The Berkshire Pork Shank ($29) was a lovely, comforting bowl of moist, tender, flavorful pork, collapsed over rich, sweet, parsnip purée and a meaty, red wine sauce. Mirepoix vegetables, that base of onions, carrots and celery, were elevated here into a vegetable component of the dish. Super finely diced, they retained a gentle crunch. It was a meticulous touch that fine-tuned the balance of meat to vegetable.

Deconstructed BLTs are always fun, and at Bailey's it's a salad of local arugula with a slice of rolled bacon, slow-cooked. A whole grain crouton, sweetish tomato jam, and topping of "crispy Hollandaise" are the other playful parts of a dish that cries "brunch" in a really good way. In fact the brunch menu is much more interesting than most, and even a standard egg dish is elevated in the omelet with local vegetables and camembert cheese from Arethusa Farm in Litchfield, with chives and a market green salad ($14)

Another reason for brunch is the homemade soda bread, soft-crumbed, flavored with caraway seeds and raisins. At the table, the waiter poured brown sugar butter over it. Its decadence called out for strong coffee or tea.

A fall dessert that seems like it could be brunch is the Brioche Pain Perdu with whipped pumpkin custard. But it's dessert, so why not pair it with a Pumpkin spice "martini" made with spiced rum, amarula liqueur and housemade pumpkin syrup. Amarula is a tree fruit that grows in Africa.

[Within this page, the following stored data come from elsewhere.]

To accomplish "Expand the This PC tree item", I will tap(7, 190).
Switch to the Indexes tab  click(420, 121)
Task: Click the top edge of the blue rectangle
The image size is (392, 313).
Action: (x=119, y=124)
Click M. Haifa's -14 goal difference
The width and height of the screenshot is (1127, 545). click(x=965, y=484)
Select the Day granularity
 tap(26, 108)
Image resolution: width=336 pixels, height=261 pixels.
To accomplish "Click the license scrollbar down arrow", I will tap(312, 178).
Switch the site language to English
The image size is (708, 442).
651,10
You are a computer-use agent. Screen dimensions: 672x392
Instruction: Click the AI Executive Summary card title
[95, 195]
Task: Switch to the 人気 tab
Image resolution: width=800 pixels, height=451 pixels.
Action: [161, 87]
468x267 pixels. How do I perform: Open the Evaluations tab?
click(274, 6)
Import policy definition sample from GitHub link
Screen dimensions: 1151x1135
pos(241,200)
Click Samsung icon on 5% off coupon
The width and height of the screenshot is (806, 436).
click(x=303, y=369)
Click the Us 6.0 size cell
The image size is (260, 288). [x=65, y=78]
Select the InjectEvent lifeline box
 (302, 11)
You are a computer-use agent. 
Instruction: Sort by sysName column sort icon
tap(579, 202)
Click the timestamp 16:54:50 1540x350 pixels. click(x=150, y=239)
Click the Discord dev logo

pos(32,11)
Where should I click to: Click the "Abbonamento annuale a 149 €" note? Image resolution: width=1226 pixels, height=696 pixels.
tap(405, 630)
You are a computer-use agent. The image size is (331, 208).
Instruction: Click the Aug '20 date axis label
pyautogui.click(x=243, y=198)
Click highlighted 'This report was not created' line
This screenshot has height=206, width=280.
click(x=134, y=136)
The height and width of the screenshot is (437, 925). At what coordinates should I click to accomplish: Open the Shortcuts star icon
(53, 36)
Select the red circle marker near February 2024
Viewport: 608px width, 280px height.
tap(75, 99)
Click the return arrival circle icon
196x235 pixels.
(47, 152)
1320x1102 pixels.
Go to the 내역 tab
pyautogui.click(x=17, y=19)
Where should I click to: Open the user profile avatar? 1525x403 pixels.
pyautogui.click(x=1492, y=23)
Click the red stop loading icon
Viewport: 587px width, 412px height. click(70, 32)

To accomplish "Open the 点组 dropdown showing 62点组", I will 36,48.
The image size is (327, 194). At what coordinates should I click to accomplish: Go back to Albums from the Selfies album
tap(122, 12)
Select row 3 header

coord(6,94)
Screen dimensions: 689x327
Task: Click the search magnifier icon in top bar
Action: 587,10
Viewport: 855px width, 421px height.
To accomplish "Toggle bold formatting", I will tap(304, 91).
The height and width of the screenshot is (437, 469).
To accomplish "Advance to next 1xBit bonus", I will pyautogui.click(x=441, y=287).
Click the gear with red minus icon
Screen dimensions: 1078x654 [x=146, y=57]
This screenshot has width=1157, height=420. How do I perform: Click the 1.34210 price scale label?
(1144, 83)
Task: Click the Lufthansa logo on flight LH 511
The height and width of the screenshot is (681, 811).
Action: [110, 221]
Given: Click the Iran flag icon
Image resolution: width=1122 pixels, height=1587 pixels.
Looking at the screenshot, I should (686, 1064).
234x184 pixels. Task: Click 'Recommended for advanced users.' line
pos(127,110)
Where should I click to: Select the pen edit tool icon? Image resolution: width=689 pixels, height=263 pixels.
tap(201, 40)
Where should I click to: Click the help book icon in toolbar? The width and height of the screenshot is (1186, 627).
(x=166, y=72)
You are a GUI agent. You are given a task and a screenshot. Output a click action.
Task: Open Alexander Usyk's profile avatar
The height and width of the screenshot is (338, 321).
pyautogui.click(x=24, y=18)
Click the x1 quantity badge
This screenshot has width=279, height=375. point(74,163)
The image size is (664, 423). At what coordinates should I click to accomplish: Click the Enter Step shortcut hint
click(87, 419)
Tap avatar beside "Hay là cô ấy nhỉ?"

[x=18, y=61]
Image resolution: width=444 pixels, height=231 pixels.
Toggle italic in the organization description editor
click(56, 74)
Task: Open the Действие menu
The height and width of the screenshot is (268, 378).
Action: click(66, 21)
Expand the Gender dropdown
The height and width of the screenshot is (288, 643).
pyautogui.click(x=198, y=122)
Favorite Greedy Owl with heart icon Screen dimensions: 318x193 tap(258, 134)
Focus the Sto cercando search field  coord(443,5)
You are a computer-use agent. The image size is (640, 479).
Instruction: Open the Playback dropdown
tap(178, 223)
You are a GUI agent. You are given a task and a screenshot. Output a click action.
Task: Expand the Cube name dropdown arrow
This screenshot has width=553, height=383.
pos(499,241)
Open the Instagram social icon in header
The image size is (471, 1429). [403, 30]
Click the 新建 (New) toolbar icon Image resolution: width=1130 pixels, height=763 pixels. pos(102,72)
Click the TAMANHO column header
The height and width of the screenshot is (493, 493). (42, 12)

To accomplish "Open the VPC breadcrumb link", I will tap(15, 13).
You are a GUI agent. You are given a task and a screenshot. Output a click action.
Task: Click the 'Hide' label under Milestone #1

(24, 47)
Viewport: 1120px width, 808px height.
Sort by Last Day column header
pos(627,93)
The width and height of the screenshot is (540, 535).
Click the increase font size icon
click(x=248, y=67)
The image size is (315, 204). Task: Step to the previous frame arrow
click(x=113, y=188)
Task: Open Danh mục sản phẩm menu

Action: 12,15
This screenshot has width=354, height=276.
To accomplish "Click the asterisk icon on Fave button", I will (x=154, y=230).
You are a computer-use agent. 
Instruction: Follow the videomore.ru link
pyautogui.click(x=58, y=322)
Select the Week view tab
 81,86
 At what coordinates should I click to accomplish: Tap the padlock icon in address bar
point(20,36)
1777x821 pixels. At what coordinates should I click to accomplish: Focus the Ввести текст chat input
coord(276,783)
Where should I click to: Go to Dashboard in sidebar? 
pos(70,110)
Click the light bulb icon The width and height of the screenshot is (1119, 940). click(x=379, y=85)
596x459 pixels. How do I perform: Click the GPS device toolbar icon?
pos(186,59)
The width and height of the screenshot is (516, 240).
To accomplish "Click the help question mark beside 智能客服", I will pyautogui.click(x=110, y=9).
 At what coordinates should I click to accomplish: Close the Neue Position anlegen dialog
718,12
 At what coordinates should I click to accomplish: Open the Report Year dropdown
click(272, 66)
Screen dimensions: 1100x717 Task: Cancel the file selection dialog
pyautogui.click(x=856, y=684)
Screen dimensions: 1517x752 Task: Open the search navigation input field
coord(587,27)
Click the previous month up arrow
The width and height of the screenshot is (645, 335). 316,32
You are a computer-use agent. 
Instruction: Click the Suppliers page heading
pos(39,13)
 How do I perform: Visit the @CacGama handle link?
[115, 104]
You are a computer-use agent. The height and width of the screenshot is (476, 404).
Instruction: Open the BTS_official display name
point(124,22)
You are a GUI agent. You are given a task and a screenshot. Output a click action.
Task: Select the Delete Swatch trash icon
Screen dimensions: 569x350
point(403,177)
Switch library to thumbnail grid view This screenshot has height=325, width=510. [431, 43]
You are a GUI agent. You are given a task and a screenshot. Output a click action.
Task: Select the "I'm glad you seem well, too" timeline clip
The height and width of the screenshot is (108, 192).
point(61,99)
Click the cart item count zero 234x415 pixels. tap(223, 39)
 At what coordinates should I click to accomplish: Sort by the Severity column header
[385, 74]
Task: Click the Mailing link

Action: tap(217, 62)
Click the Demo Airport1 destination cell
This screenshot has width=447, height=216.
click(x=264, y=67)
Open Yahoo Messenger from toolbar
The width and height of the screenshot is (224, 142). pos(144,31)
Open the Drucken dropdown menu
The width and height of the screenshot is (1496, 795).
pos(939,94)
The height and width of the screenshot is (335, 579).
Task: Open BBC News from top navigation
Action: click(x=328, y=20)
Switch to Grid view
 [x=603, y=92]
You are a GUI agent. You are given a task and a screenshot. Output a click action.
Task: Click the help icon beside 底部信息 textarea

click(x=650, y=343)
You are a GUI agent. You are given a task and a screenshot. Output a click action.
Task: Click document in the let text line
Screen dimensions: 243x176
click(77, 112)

It's also known as elephant fruit, because elephants love to eat it.

Fresh house-made coffee and donuts are powdered and drizzled with different toppings, chocolate-almond, dulce de leche and powdered sugar. The "coffee" is a strawberry-coffee sauce, which was hardly needed with the rich donuts and toppings. Maple cheesecake was very smooth and light, with hints of orange zest. It was served with thin slices of roasted pear and whipped cream.

Pasternack, whose stepfather was Japanese, grew up working in a Japanese restaurant in Danbury. The influences of the cuisine can be seen in his cooking, in the lightness of his touch, in his sense of balance.